L’origine des Panama Papers
Il est intéressant de noter que 64% des entreprises n’ont qu’une idée approximative de l’emplacement de leurs informations sensibles, alors que plus de la moitié craint particulièrement pour la sécurité de leurs données suites à des erreurs qui seraient commises par des intérimaires ou des prestataires de services, selon l’étude The State of Data Security Intelligence, réalisée par le Ponemon Institute. Parmi les principaux sujets d’inquiétude de responsables IT, on note : le manque de connaissances concernant les données (52%), la gestion externalisée des données (48%) et la migration vers de nouvelles plates-formes mobiles ou des écosystèmes de cloud computing (47%), indique le rapport. Les cybercriminels, le non-respect des lois et réglementations, les erreurs des employés, le non-respect des processus opérationnels et l’usurpation d’identité font également partie des principales préoccupations.

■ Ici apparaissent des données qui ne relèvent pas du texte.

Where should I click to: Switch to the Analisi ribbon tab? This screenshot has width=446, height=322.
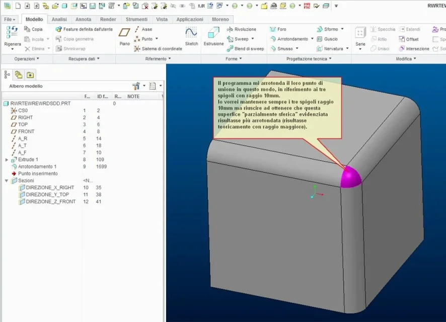[x=59, y=19]
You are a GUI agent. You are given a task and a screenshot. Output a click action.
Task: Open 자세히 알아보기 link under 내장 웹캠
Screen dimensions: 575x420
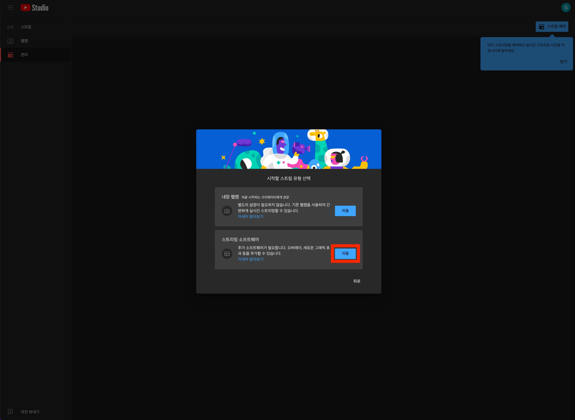(250, 216)
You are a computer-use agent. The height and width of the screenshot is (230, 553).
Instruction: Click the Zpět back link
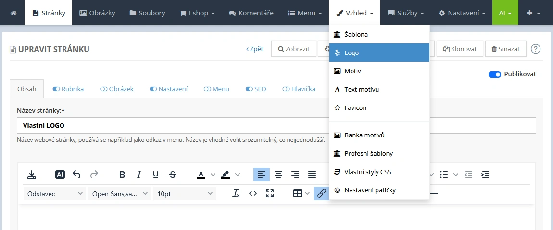[x=254, y=49]
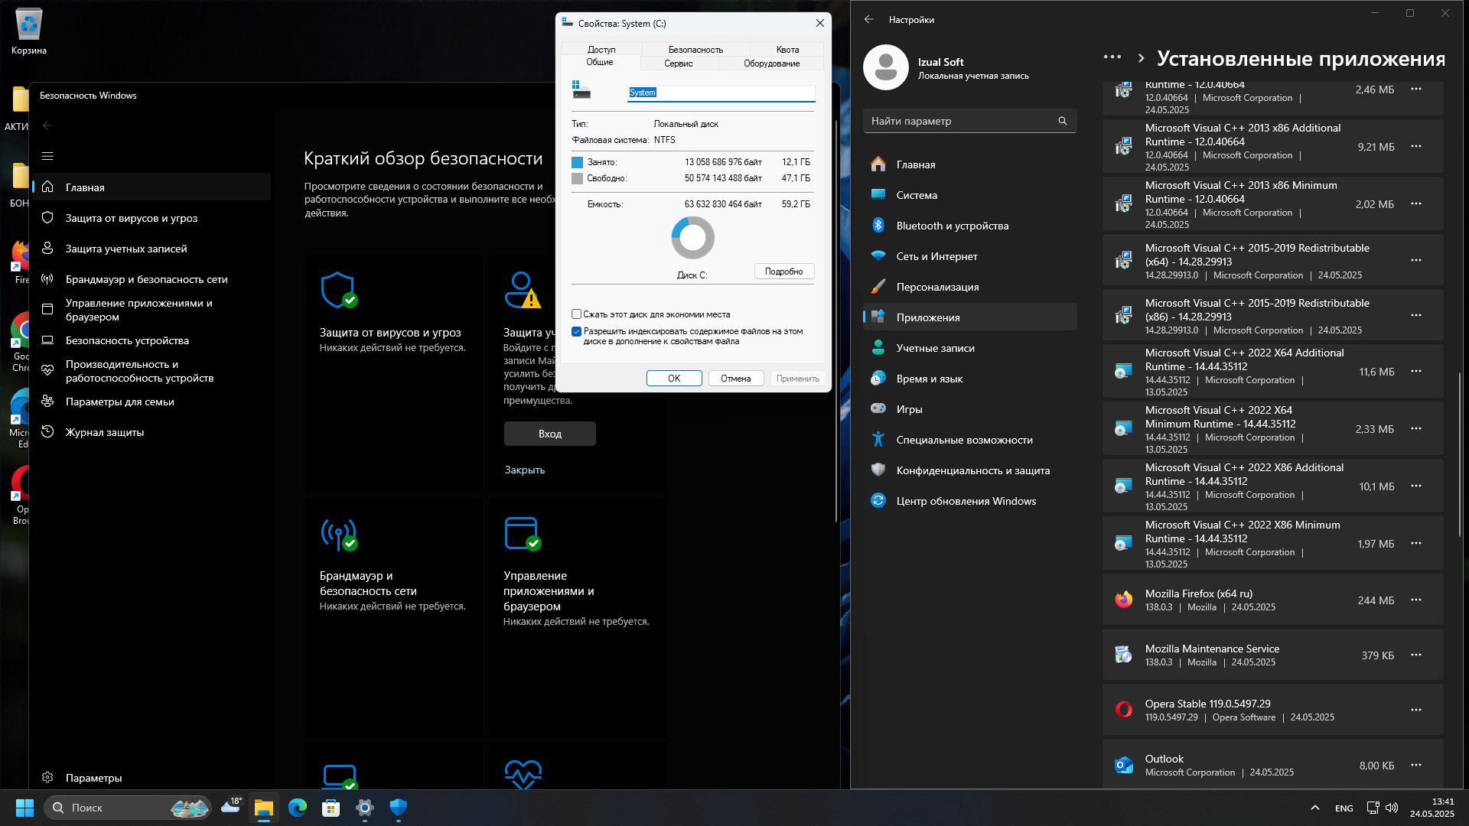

«L’affaire des Panama Papers a été largement couverte par les médias, totalisant plus de 10 000 articles rédigés dans le monde. Cette affaire a surtout été traitée sous un angle purement financier, légal et moral, listant un certain nombre de personnalités impliquées. En tant qu’expert en cybersécurité, j’ai préféré m’intéresser à l’origine même de la fuite de données et analyser les problèmes que toute entreprise peut rencontrer dans la gestion de ses informations sensibles et de ses anciens employés, conclut Bogdan Botezatu. Une politique plus restrictive de gestion des accès aux données sensibles de leur ancienne entreprise se présente alors comme l’alternative la plus sûre, pour éviter à votre entreprise de devenir le prochain Mossack Fonseca.»